WRITTEN PROBLEM —
Copy out, unchanged, the items from the line with "dip-ek (265, 1919)" to the line with "Nyereményjáték!!! (284, 739)", including both of those lines.

MATERIAL —
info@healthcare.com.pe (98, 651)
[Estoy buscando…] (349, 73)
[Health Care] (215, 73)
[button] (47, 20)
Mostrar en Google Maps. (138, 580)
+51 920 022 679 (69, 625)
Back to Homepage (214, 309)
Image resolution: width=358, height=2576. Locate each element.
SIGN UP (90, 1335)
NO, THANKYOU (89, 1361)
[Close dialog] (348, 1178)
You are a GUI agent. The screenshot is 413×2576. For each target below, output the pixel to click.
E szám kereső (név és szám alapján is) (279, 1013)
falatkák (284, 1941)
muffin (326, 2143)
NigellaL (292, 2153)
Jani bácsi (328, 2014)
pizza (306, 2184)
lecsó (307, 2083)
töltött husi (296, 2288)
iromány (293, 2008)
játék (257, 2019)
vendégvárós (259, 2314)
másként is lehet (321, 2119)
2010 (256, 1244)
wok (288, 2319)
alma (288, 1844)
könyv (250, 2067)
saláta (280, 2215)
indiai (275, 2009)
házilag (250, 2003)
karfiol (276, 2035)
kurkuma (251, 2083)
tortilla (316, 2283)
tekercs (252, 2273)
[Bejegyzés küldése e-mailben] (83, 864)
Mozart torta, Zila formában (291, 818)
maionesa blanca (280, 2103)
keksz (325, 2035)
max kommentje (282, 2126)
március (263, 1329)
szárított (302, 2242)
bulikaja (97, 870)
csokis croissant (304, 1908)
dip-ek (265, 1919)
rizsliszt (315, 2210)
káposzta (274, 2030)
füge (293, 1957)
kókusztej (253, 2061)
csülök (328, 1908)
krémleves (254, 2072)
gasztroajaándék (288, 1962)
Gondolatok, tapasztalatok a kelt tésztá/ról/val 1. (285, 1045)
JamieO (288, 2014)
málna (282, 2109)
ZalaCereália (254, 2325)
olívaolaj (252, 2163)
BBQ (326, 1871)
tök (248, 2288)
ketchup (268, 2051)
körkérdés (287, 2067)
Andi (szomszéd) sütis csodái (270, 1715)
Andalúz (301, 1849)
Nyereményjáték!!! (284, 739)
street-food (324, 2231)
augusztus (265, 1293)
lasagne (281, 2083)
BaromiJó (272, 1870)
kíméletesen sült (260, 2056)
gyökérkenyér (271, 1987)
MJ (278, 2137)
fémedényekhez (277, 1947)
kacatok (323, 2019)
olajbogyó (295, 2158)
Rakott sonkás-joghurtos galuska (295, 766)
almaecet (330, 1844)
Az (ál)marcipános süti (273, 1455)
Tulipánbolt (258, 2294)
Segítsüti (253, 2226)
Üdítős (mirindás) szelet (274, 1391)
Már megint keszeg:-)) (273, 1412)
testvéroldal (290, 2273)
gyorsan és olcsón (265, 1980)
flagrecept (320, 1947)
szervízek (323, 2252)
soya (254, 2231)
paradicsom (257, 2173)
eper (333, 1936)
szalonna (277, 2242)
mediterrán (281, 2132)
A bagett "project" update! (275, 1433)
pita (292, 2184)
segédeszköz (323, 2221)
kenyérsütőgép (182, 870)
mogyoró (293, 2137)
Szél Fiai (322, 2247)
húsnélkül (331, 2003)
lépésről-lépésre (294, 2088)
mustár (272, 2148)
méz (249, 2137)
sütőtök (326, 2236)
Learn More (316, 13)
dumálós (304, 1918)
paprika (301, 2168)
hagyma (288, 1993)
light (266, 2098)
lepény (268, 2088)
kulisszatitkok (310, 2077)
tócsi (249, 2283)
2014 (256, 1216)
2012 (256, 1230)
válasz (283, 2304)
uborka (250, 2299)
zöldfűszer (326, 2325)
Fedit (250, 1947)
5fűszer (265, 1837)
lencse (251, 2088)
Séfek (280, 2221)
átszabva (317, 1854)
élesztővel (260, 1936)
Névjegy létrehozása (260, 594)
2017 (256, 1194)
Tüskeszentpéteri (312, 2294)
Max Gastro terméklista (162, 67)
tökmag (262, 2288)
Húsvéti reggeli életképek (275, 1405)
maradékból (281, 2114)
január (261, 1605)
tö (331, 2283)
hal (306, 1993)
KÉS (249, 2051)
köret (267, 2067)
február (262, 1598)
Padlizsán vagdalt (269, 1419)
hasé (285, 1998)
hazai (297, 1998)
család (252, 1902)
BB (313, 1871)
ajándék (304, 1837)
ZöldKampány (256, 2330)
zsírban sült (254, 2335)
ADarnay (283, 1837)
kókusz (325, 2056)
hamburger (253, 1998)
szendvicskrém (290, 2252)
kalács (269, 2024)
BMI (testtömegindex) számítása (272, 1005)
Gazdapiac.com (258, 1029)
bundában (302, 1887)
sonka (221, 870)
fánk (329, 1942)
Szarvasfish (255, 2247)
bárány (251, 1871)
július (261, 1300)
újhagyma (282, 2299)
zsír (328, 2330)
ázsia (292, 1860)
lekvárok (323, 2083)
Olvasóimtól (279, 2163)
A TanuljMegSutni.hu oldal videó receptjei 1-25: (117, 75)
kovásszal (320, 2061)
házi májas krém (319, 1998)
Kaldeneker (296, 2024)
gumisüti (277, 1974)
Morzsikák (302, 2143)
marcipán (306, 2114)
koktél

RESPONSE TO THE TASK —
dip-ek (265, 1919)
rizsliszt (315, 2210)
káposzta (274, 2030)
füge (293, 1957)
kókusztej (253, 2061)
csülök (328, 1908)
krémleves (254, 2072)
gasztroajaándék (288, 1962)
Gondolatok, tapasztalatok a kelt tésztá/ról/val 1. (285, 1045)
JamieO (288, 2014)
málna (282, 2109)
ZalaCereália (254, 2325)
olívaolaj (252, 2163)
BBQ (326, 1871)
tök (248, 2288)
ketchup (268, 2051)
körkérdés (287, 2067)
Andi (szomszéd) sütis csodái (270, 1715)
Andalúz (301, 1849)
Nyereményjáték!!! (284, 739)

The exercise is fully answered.